DATA UNDER STUDY ->
-------

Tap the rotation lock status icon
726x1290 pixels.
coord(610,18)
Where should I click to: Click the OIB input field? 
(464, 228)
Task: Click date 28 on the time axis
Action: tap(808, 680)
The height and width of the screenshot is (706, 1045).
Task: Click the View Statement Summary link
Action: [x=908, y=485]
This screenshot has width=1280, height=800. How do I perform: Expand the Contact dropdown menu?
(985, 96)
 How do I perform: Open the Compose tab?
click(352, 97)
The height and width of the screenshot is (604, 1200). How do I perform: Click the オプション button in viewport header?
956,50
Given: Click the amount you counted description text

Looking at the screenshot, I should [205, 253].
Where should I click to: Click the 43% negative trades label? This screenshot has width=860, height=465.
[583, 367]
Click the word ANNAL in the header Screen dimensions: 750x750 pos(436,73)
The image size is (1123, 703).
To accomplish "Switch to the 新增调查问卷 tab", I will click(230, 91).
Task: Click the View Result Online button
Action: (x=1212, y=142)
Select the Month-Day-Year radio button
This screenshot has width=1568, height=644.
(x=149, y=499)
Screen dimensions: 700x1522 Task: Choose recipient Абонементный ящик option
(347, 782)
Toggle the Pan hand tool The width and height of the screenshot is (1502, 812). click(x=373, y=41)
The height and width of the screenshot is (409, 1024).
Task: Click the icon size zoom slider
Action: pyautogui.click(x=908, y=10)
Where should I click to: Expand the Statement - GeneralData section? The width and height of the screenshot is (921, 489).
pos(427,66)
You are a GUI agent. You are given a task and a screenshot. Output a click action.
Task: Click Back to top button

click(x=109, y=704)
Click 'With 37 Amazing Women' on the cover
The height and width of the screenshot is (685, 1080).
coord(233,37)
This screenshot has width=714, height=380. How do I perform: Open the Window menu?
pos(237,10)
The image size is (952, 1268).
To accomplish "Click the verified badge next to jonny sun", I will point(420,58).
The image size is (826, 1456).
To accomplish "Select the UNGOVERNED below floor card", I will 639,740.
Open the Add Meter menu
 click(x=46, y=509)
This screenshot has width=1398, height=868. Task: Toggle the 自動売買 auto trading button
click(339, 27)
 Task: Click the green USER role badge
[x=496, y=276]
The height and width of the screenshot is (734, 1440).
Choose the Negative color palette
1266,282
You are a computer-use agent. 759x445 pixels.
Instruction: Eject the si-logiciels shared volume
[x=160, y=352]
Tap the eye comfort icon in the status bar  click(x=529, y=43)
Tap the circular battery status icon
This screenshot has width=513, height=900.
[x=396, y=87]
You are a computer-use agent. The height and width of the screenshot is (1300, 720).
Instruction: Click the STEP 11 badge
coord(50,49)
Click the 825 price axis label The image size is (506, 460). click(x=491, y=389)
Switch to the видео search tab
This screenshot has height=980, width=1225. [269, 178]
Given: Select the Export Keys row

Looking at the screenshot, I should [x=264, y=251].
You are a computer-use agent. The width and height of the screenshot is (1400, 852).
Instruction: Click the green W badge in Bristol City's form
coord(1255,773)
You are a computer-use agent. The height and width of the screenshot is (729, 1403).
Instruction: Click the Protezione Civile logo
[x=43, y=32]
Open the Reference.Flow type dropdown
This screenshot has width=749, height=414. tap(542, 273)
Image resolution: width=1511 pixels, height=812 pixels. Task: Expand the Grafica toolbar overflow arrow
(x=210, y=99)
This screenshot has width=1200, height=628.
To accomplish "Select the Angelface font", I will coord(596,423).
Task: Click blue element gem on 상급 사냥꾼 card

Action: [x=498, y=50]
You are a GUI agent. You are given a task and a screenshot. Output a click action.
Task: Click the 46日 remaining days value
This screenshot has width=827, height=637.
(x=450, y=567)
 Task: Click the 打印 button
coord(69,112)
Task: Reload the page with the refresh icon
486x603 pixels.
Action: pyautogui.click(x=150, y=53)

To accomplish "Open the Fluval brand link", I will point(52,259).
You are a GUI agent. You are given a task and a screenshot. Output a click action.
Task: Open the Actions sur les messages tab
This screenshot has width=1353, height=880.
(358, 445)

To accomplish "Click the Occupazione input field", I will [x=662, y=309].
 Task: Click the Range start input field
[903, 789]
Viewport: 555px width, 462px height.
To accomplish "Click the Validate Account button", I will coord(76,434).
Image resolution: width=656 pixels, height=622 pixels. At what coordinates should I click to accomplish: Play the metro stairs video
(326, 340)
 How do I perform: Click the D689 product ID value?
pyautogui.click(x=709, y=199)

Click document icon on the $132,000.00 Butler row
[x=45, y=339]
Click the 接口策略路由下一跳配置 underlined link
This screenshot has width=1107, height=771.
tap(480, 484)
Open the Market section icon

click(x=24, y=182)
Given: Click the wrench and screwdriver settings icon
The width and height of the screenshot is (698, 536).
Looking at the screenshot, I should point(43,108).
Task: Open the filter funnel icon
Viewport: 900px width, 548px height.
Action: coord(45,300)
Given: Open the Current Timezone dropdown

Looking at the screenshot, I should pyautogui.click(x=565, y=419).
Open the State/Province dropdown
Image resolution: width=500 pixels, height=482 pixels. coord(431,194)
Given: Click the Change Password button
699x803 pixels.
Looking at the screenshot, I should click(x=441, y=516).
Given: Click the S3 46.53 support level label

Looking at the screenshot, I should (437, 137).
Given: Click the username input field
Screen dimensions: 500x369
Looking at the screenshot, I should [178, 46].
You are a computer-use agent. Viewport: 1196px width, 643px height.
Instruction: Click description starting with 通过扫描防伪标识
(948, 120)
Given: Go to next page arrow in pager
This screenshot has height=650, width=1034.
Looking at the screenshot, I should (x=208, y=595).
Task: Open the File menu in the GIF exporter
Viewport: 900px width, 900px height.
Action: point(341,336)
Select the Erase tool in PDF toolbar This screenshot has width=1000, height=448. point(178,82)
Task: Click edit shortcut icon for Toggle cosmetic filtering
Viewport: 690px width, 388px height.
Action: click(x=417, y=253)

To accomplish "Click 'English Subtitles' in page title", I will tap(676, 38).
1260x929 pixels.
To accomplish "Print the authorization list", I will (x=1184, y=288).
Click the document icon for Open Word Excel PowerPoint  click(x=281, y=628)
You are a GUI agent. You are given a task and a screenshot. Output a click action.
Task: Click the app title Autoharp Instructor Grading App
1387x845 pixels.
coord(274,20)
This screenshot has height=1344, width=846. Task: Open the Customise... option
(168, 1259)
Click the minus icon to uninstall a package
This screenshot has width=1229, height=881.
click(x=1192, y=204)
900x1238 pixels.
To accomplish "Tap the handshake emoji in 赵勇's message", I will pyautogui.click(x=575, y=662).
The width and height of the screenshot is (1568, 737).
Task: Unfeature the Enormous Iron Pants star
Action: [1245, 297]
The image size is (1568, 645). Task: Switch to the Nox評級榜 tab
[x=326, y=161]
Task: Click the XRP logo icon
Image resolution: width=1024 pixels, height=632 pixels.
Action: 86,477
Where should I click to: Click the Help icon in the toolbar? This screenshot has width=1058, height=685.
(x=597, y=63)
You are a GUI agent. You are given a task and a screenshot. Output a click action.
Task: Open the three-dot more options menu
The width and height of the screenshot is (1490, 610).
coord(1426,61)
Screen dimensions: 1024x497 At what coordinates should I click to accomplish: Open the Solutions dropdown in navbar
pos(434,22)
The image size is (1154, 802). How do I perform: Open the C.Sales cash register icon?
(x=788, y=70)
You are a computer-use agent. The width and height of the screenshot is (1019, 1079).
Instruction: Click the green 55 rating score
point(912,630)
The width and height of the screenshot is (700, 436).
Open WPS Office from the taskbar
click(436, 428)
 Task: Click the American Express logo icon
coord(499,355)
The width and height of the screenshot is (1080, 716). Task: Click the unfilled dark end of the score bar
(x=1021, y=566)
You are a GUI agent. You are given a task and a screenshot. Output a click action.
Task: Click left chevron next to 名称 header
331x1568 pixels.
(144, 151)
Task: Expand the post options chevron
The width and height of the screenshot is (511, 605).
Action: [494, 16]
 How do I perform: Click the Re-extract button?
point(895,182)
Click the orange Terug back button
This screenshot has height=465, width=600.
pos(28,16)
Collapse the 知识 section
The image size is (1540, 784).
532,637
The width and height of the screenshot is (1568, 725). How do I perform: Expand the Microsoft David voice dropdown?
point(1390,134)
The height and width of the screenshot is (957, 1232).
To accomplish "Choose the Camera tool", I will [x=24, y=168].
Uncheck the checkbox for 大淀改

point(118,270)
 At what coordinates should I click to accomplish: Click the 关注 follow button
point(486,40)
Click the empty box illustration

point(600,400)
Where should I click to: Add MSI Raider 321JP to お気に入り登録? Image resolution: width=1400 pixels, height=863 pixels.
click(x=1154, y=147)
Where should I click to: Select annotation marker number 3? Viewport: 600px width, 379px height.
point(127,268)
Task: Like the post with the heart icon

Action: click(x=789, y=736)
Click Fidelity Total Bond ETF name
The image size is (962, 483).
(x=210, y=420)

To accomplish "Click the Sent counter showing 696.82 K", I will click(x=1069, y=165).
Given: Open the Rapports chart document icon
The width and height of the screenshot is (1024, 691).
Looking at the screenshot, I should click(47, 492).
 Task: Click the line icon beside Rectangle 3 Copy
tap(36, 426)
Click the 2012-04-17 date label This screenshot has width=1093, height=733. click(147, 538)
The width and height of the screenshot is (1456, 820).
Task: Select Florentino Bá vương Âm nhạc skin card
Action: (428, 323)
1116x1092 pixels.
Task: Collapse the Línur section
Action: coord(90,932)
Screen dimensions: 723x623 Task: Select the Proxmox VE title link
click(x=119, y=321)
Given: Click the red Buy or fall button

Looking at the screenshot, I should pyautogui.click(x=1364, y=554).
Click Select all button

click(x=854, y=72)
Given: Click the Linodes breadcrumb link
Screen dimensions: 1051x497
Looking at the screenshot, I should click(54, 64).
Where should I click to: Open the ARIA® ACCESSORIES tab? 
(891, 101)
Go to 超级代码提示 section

-------

TASK ITEM ->
From the line containing "Task: Click edit" down to the line containing "Click the document" in the material above, reproduce every line exactly, including the two end lines.

RESPONSE FOR THIS EXERCISE ->
Task: Click edit shortcut icon for Toggle cosmetic filtering
Viewport: 690px width, 388px height.
Action: click(x=417, y=253)

To accomplish "Click 'English Subtitles' in page title", I will tap(676, 38).
1260x929 pixels.
To accomplish "Print the authorization list", I will (x=1184, y=288).
Click the document icon for Open Word Excel PowerPoint  click(x=281, y=628)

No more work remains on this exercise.